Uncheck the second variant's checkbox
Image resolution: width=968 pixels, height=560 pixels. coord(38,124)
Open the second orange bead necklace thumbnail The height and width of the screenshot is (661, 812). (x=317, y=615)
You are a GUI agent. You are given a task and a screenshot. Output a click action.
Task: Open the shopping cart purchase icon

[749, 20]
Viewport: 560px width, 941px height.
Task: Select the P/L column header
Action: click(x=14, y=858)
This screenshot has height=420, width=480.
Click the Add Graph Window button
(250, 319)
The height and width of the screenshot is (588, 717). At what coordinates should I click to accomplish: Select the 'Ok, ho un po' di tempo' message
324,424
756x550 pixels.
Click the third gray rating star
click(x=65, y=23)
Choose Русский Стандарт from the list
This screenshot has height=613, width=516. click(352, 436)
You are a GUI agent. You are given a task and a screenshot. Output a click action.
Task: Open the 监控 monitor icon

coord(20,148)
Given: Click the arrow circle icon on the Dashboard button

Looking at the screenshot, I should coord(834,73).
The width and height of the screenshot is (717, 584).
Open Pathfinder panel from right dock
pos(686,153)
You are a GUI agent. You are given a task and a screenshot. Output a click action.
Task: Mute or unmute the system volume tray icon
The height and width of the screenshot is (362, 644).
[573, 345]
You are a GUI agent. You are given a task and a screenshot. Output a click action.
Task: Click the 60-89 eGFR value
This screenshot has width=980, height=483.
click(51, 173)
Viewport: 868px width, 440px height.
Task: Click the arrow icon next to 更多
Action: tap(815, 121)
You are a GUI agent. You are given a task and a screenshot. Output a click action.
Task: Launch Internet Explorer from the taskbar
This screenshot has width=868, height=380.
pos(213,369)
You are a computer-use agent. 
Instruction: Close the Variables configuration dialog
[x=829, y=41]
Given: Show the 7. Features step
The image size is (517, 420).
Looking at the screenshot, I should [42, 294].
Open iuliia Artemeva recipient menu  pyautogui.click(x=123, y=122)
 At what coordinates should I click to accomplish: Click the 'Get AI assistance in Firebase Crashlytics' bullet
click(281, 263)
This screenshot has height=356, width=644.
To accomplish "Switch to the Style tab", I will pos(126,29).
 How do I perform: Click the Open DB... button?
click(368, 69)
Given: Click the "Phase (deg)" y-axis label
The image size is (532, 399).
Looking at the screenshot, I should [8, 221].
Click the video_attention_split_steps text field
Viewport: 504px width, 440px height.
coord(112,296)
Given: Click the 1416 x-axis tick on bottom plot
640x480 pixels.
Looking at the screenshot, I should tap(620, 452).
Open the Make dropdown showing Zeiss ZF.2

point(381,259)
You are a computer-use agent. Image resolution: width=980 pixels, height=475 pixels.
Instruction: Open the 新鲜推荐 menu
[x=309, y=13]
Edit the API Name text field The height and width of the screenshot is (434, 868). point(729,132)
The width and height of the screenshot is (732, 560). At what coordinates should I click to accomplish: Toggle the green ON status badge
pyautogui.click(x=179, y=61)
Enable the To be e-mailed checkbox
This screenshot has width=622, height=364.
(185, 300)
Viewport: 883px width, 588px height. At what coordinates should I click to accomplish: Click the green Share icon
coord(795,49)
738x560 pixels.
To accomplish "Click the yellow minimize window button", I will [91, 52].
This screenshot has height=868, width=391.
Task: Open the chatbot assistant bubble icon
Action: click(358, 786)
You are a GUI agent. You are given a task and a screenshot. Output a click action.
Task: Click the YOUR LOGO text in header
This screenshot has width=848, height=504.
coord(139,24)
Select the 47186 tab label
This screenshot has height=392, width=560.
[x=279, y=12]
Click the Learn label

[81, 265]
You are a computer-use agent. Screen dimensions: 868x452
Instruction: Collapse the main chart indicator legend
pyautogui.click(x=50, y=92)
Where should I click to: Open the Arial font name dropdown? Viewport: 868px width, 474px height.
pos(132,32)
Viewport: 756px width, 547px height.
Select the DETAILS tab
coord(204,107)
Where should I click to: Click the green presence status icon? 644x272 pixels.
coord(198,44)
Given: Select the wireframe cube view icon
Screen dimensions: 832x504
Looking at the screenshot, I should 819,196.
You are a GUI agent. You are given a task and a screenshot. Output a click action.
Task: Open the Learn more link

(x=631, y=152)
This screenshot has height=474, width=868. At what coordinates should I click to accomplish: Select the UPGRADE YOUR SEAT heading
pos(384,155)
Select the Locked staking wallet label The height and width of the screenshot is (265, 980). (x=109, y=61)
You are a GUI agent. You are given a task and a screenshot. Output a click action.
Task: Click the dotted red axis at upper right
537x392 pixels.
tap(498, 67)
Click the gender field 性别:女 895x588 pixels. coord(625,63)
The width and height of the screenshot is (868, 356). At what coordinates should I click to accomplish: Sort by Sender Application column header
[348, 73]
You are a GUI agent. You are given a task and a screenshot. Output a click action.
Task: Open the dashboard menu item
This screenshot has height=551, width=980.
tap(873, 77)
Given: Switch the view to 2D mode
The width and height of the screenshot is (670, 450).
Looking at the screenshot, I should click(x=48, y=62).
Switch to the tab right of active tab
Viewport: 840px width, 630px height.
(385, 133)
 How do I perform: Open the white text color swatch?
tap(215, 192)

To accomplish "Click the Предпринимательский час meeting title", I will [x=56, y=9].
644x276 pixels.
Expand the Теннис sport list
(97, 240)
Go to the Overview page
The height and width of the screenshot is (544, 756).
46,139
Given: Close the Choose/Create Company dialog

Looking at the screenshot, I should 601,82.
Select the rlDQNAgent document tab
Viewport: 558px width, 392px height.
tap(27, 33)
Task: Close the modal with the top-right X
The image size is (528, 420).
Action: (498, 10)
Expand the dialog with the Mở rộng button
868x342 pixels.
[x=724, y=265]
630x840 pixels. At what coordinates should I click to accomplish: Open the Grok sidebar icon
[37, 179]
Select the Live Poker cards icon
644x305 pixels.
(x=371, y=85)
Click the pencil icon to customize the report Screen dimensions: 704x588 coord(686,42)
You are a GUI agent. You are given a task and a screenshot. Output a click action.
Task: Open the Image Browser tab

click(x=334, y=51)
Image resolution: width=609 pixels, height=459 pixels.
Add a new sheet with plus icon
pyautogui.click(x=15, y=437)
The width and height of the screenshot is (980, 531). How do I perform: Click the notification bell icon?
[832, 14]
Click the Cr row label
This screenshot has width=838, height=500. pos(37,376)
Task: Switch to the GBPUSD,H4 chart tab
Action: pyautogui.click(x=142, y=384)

- - - -

» **WHAT YOU WILL DO**
Type the data again exactly. Leave nothing out.

» **OUTPUT**
Uncheck the second variant's checkbox
Image resolution: width=968 pixels, height=560 pixels. coord(38,124)
Open the second orange bead necklace thumbnail The height and width of the screenshot is (661, 812). (x=317, y=615)
You are a GUI agent. You are given a task and a screenshot. Output a click action.
Task: Open the shopping cart purchase icon

[749, 20]
Viewport: 560px width, 941px height.
Task: Select the P/L column header
Action: click(x=14, y=858)
This screenshot has height=420, width=480.
Click the Add Graph Window button
(250, 319)
The height and width of the screenshot is (588, 717). At what coordinates should I click to accomplish: Select the 'Ok, ho un po' di tempo' message
324,424
756x550 pixels.
Click the third gray rating star
click(x=65, y=23)
Choose Русский Стандарт from the list
This screenshot has height=613, width=516. click(352, 436)
You are a GUI agent. You are given a task and a screenshot. Output a click action.
Task: Open the 监控 monitor icon

coord(20,148)
Given: Click the arrow circle icon on the Dashboard button

Looking at the screenshot, I should coord(834,73).
The width and height of the screenshot is (717, 584).
Open Pathfinder panel from right dock
pos(686,153)
You are a GUI agent. You are given a task and a screenshot. Output a click action.
Task: Mute or unmute the system volume tray icon
The height and width of the screenshot is (362, 644).
[573, 345]
You are a GUI agent. You are given a task and a screenshot. Output a click action.
Task: Click the 60-89 eGFR value
This screenshot has width=980, height=483.
click(51, 173)
Viewport: 868px width, 440px height.
Task: Click the arrow icon next to 更多
Action: tap(815, 121)
You are a GUI agent. You are given a task and a screenshot. Output a click action.
Task: Launch Internet Explorer from the taskbar
This screenshot has width=868, height=380.
pos(213,369)
You are a computer-use agent. 
Instruction: Close the Variables configuration dialog
[x=829, y=41]
Given: Show the 7. Features step
The image size is (517, 420).
Looking at the screenshot, I should [42, 294].
Open iuliia Artemeva recipient menu  pyautogui.click(x=123, y=122)
 At what coordinates should I click to accomplish: Click the 'Get AI assistance in Firebase Crashlytics' bullet
click(281, 263)
This screenshot has height=356, width=644.
To accomplish "Switch to the Style tab", I will pos(126,29).
 How do I perform: Click the Open DB... button?
click(368, 69)
Given: Click the "Phase (deg)" y-axis label
The image size is (532, 399).
Looking at the screenshot, I should [8, 221].
Click the video_attention_split_steps text field
Viewport: 504px width, 440px height.
coord(112,296)
Given: Click the 1416 x-axis tick on bottom plot
640x480 pixels.
Looking at the screenshot, I should tap(620, 452).
Open the Make dropdown showing Zeiss ZF.2

point(381,259)
You are a computer-use agent. Image resolution: width=980 pixels, height=475 pixels.
Instruction: Open the 新鲜推荐 menu
[x=309, y=13]
Edit the API Name text field The height and width of the screenshot is (434, 868). point(729,132)
The width and height of the screenshot is (732, 560). At what coordinates should I click to accomplish: Toggle the green ON status badge
pyautogui.click(x=179, y=61)
Enable the To be e-mailed checkbox
This screenshot has width=622, height=364.
(185, 300)
Viewport: 883px width, 588px height. At what coordinates should I click to accomplish: Click the green Share icon
coord(795,49)
738x560 pixels.
To accomplish "Click the yellow minimize window button", I will [91, 52].
This screenshot has height=868, width=391.
Task: Open the chatbot assistant bubble icon
Action: click(358, 786)
You are a GUI agent. You are given a task and a screenshot. Output a click action.
Task: Click the YOUR LOGO text in header
This screenshot has width=848, height=504.
coord(139,24)
Select the 47186 tab label
This screenshot has height=392, width=560.
[x=279, y=12]
Click the Learn label

[81, 265]
You are a computer-use agent. Screen dimensions: 868x452
Instruction: Collapse the main chart indicator legend
pyautogui.click(x=50, y=92)
Where should I click to: Open the Arial font name dropdown? Viewport: 868px width, 474px height.
pos(132,32)
Viewport: 756px width, 547px height.
Select the DETAILS tab
coord(204,107)
Where should I click to: Click the green presence status icon? 644x272 pixels.
coord(198,44)
Given: Select the wireframe cube view icon
Screen dimensions: 832x504
Looking at the screenshot, I should 819,196.
You are a GUI agent. You are given a task and a screenshot. Output a click action.
Task: Open the Learn more link

(x=631, y=152)
This screenshot has height=474, width=868. At what coordinates should I click to accomplish: Select the UPGRADE YOUR SEAT heading
pos(384,155)
Select the Locked staking wallet label The height and width of the screenshot is (265, 980). (x=109, y=61)
You are a GUI agent. You are given a task and a screenshot. Output a click action.
Task: Click the dotted red axis at upper right
537x392 pixels.
tap(498, 67)
Click the gender field 性别:女 895x588 pixels. coord(625,63)
The width and height of the screenshot is (868, 356). At what coordinates should I click to accomplish: Sort by Sender Application column header
[348, 73]
You are a GUI agent. You are given a task and a screenshot. Output a click action.
Task: Open the dashboard menu item
This screenshot has height=551, width=980.
tap(873, 77)
Given: Switch the view to 2D mode
The width and height of the screenshot is (670, 450).
Looking at the screenshot, I should click(x=48, y=62).
Switch to the tab right of active tab
Viewport: 840px width, 630px height.
(385, 133)
 How do I perform: Open the white text color swatch?
tap(215, 192)

To accomplish "Click the Предпринимательский час meeting title", I will [x=56, y=9].
644x276 pixels.
Expand the Теннис sport list
(97, 240)
Go to the Overview page
The height and width of the screenshot is (544, 756).
46,139
Given: Close the Choose/Create Company dialog

Looking at the screenshot, I should 601,82.
Select the rlDQNAgent document tab
Viewport: 558px width, 392px height.
tap(27, 33)
Task: Close the modal with the top-right X
The image size is (528, 420).
Action: (498, 10)
Expand the dialog with the Mở rộng button
868x342 pixels.
[x=724, y=265]
630x840 pixels. At what coordinates should I click to accomplish: Open the Grok sidebar icon
[37, 179]
Select the Live Poker cards icon
644x305 pixels.
(x=371, y=85)
Click the pencil icon to customize the report Screen dimensions: 704x588 coord(686,42)
You are a GUI agent. You are given a task and a screenshot. Output a click action.
Task: Open the Image Browser tab

click(x=334, y=51)
Image resolution: width=609 pixels, height=459 pixels.
Add a new sheet with plus icon
pyautogui.click(x=15, y=437)
The width and height of the screenshot is (980, 531). How do I perform: Click the notification bell icon?
[832, 14]
Click the Cr row label
This screenshot has width=838, height=500. pos(37,376)
Task: Switch to the GBPUSD,H4 chart tab
Action: pyautogui.click(x=142, y=384)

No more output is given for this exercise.